Reaching New Summits

May 20, 2020

In a rapidly urbanizing world, how do you build wildlife-friendly cities? Through research, planning, and collaboration. The Urban Wildlife Information Network (UWIN) held its first summit to encourage unity between experts of all kinds.

The Urban Wildlife Information Network (UWIN), created by the Urban Wildlife Institute at Lincoln Park Zoo, combats the biodiversity crisis by making cities part of the solution. This global network of two dozen cities shares wildlife data that can ultimately reduce human-wildlife conflict in some of the most heavily populated areas on Earth. In November at the zoo, UWIN held its inaugural Urban Wildlife Information Network Summit to bridge the divide between scientists, urban planners, designers, and land managers from across the nation. Approximately 76 experts from across the U.S. and Canada were in attendance, representing 19 of the 24 active UWIN partner cities. During the four-day summit, attendees participated in interactive workshops, discussing issues of urban biodiversity, planning, and equity. Here are a few key takeaways from the historic meeting, along with next steps and updates from the Urban Wildlife Institute.

Communication and Collaboration Is Vital

One common theme that wove its way throughout workshops and discussions is that communication and collaboration are fundamental, especially between fields. From visual guides to interactive tools, communication needs to be in a form that is accessible to all involved, which helps break down the silos between the people in cities who measure, design, and implement change; govern communities; and live in these areas. The summit brought communication and collaboration to the forefront, with many attendees calling the program a “breakthrough” and “mind-opening.”

“It showed that there is hunger for this type of multi-disciplinary gathering on urban wildlife,” says Jacqueline L. Scott, founder of Black Outdoors.

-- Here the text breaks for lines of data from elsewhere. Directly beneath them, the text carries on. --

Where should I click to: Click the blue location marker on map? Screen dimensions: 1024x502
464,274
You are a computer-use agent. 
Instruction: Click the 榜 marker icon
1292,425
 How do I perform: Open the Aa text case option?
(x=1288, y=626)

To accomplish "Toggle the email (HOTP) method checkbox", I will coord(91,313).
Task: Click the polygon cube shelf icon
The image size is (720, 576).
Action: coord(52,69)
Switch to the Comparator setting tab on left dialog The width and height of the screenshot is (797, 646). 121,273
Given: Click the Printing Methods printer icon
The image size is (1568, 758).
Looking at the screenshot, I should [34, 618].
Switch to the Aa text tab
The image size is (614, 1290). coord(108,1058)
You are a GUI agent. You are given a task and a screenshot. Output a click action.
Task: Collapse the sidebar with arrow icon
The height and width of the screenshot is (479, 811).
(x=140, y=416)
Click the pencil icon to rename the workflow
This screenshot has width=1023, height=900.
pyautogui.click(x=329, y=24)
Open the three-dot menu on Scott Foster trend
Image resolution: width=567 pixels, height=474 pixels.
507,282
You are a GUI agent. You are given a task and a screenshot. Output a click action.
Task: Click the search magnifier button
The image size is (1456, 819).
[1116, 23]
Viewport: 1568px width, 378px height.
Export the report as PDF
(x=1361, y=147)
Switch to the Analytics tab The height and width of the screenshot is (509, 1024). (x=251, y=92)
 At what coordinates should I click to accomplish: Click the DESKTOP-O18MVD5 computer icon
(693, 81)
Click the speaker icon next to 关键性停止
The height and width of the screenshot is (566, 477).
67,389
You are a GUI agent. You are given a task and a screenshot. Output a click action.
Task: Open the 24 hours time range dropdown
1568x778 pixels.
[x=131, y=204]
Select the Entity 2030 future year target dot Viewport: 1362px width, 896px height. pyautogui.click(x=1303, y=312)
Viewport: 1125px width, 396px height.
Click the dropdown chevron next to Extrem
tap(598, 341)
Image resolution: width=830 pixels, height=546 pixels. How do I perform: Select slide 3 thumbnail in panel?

Collaboration can revolutionize the ways cities are built, helping to create prosperous habitats for animals while reducing conflict between wildlife and people.

Photo courtesy of Lisa Miller.

Addressing Barriers

Barriers to successfully incorporating wildlife needs into planning and designing cities include: financial resources, public perceptions of wildlife, balancing community revitalization with gentrification, and disciplinary differences. By understanding these common barriers, experts from across fields and the country can begin to overcome them, collaborating to fuse urban ecology and urban planning.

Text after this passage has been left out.